Set every line of the data down again exactly, and keep the pictures out.

─── DATA EXCERPTS ───

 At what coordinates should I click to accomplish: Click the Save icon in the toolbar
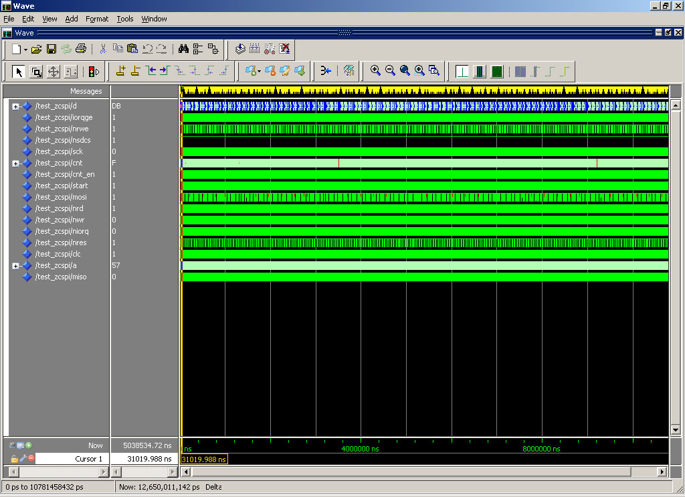click(52, 49)
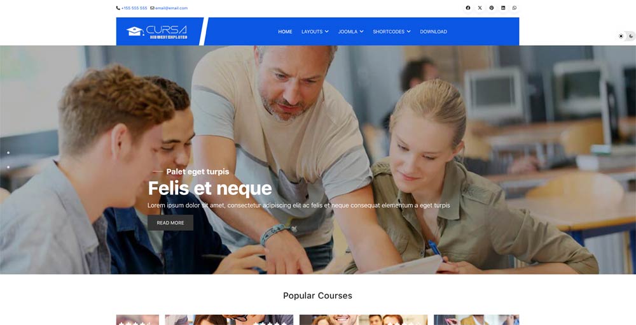Select the sun light-mode icon

click(621, 36)
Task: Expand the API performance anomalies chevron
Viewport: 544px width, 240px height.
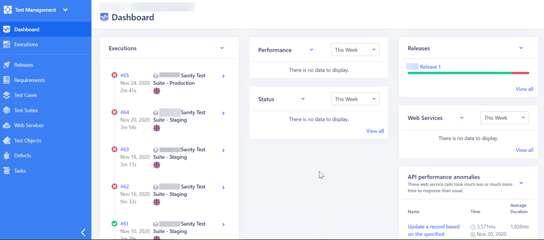Action: [521, 183]
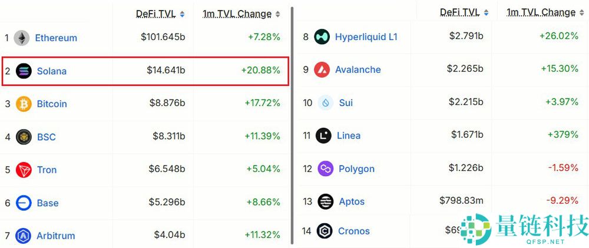Viewport: 589px width, 248px height.
Task: Click the BSC chain logo icon
Action: point(24,137)
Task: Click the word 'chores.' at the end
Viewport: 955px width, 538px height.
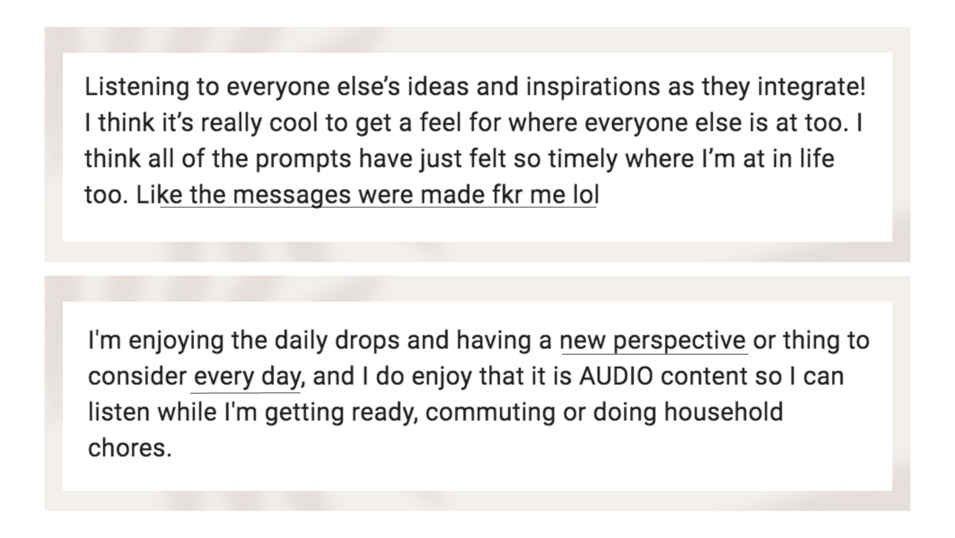Action: pyautogui.click(x=130, y=448)
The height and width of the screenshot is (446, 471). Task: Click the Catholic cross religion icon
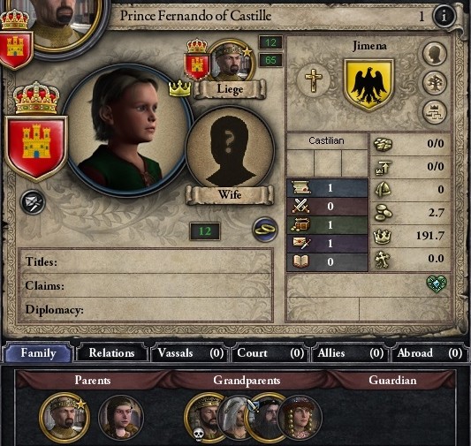[314, 80]
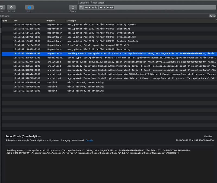Sort by the Time column header
217x183 pixels.
click(15, 21)
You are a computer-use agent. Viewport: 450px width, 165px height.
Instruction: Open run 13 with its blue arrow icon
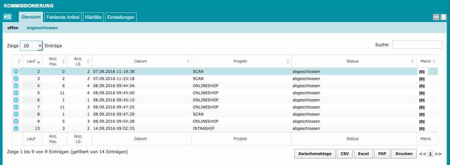tap(16, 128)
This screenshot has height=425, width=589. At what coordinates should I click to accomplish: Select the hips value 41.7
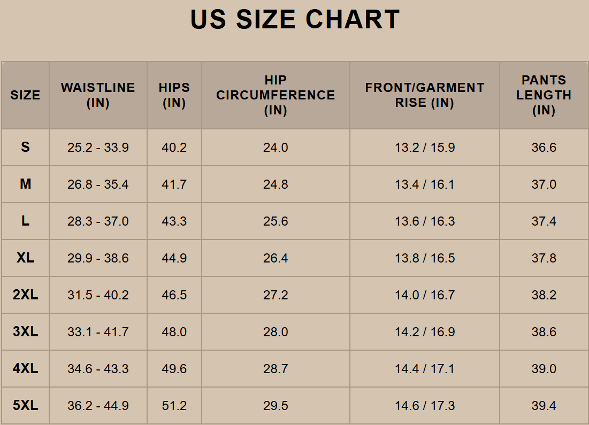(x=174, y=184)
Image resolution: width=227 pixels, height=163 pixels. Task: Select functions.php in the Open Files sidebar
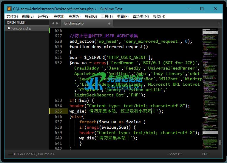[21, 28]

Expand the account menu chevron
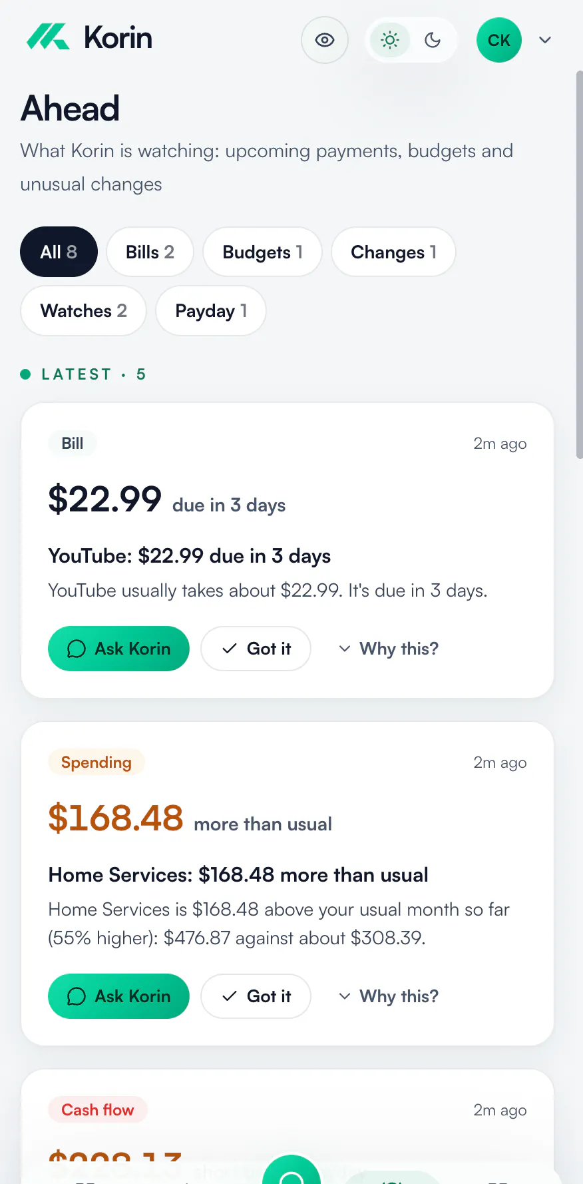point(545,40)
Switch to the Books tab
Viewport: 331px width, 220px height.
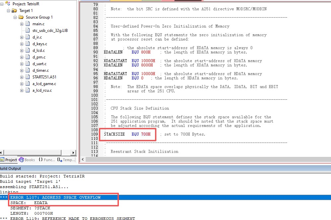27,160
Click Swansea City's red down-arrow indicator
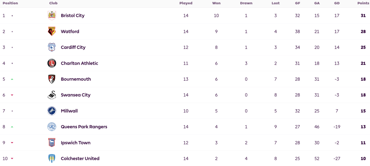Image resolution: width=370 pixels, height=166 pixels. [x=12, y=95]
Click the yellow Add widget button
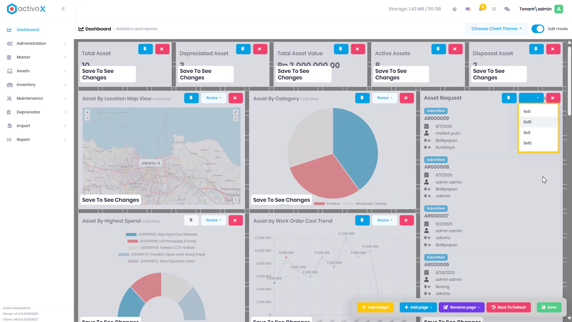The height and width of the screenshot is (322, 572). pyautogui.click(x=375, y=307)
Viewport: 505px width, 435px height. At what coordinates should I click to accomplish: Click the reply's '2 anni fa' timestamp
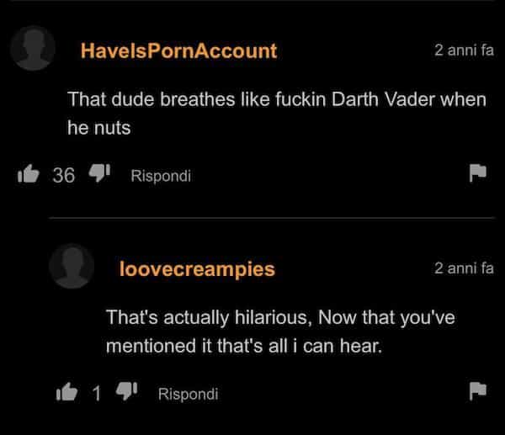(x=464, y=268)
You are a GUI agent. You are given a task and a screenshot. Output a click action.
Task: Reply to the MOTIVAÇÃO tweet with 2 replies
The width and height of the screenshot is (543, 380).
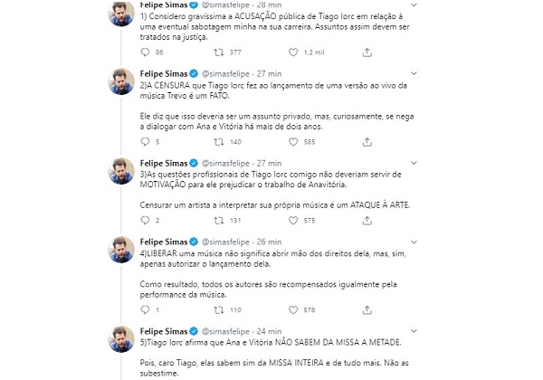(x=145, y=220)
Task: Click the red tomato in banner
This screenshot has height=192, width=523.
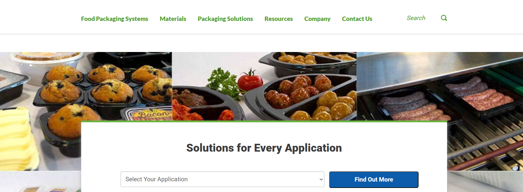Action: pos(250,81)
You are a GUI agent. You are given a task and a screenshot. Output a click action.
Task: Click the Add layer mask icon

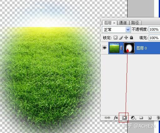[124, 118]
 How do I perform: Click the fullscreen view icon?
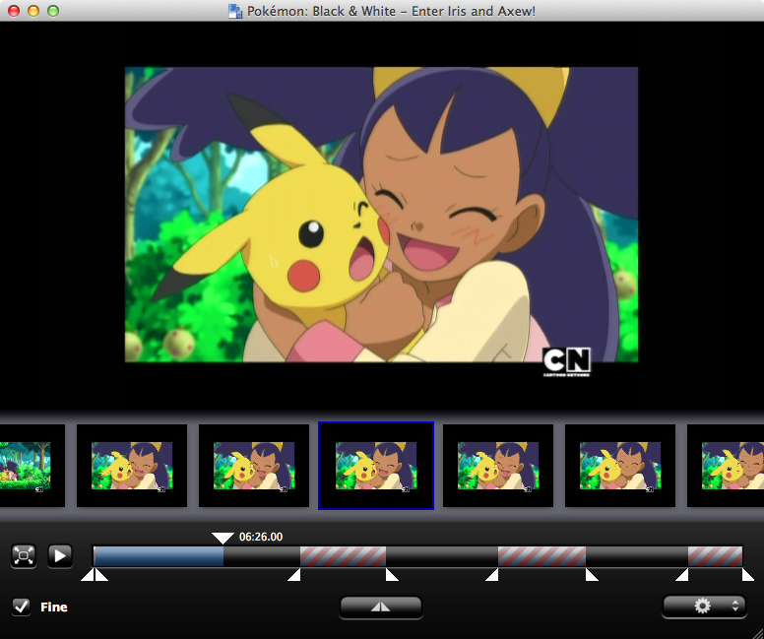coord(24,555)
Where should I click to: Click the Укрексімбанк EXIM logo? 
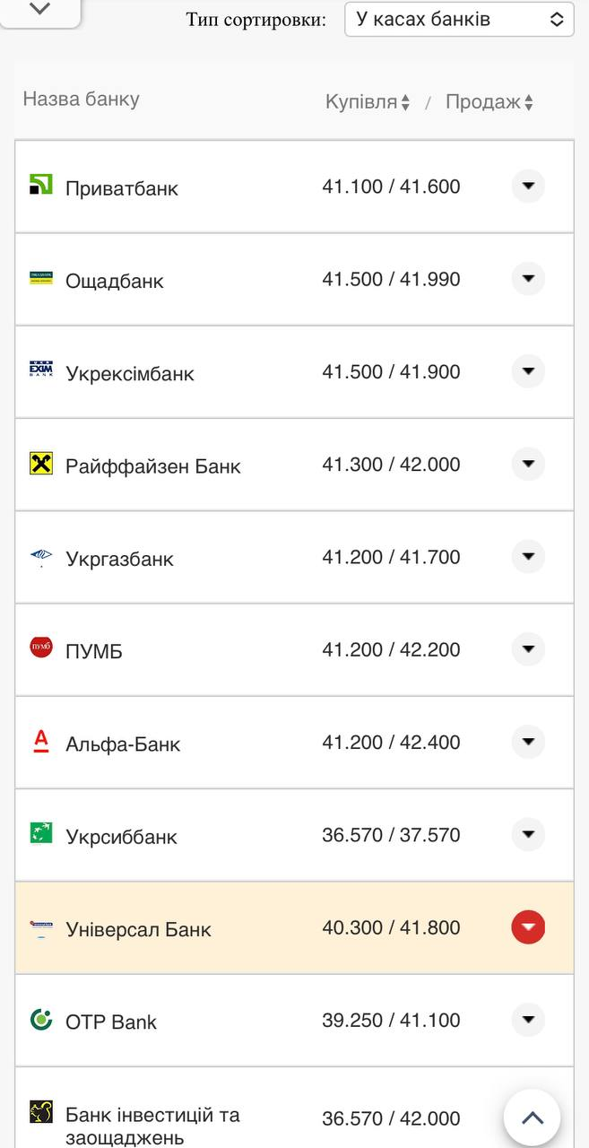41,370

───

ANSWER TO THIS EXERCISE:
 At what coordinates should I click to accomplish: Click the Save icon in the toolbar
click(52, 49)
Select the sun light-mode icon

click(621, 36)
Task: Expand the API performance anomalies chevron
Viewport: 544px width, 240px height.
Action: [521, 183]
Viewport: 589px width, 248px height.
Task: Click the BSC chain logo icon
Action: point(24,137)
Task: Click the word 'chores.' at the end
Viewport: 955px width, 538px height.
Action: pyautogui.click(x=130, y=448)
The height and width of the screenshot is (446, 471). Task: Click the Catholic cross religion icon
[314, 80]
Sort by the Time column header
217x183 pixels.
click(15, 21)
You are a computer-use agent. Viewport: 450px width, 165px height.
Instruction: Open run 13 with its blue arrow icon
tap(16, 128)
This screenshot has height=425, width=589. At what coordinates should I click to accomplish: Select the hips value 41.7
(x=174, y=184)
Image resolution: width=227 pixels, height=163 pixels. Task: Select functions.php in the Open Files sidebar
[21, 28]

Expand the account menu chevron
point(545,40)
Switch to the Books tab
Viewport: 331px width, 220px height.
27,160
Click Swansea City's red down-arrow indicator
Image resolution: width=370 pixels, height=166 pixels. [x=12, y=95]
Click the yellow Add widget button
The height and width of the screenshot is (322, 572). pyautogui.click(x=375, y=307)
Viewport: 505px width, 435px height. At what coordinates should I click to accomplish: Click the reply's '2 anni fa' timestamp
(x=464, y=268)
You are a GUI agent. You are given a task and a screenshot. Output a click action.
Task: Reply to the MOTIVAÇÃO tweet with 2 replies
The width and height of the screenshot is (543, 380).
(x=145, y=220)
Task: Click the red tomato in banner
This screenshot has height=192, width=523.
Action: pos(250,81)
You are a GUI agent. You are given a task and a screenshot. Output a click action.
Task: Click the Add layer mask icon

[124, 118]
 How do I perform: Click the fullscreen view icon?
coord(24,555)
Where should I click to: Click the Укрексімбанк EXIM logo? 
41,370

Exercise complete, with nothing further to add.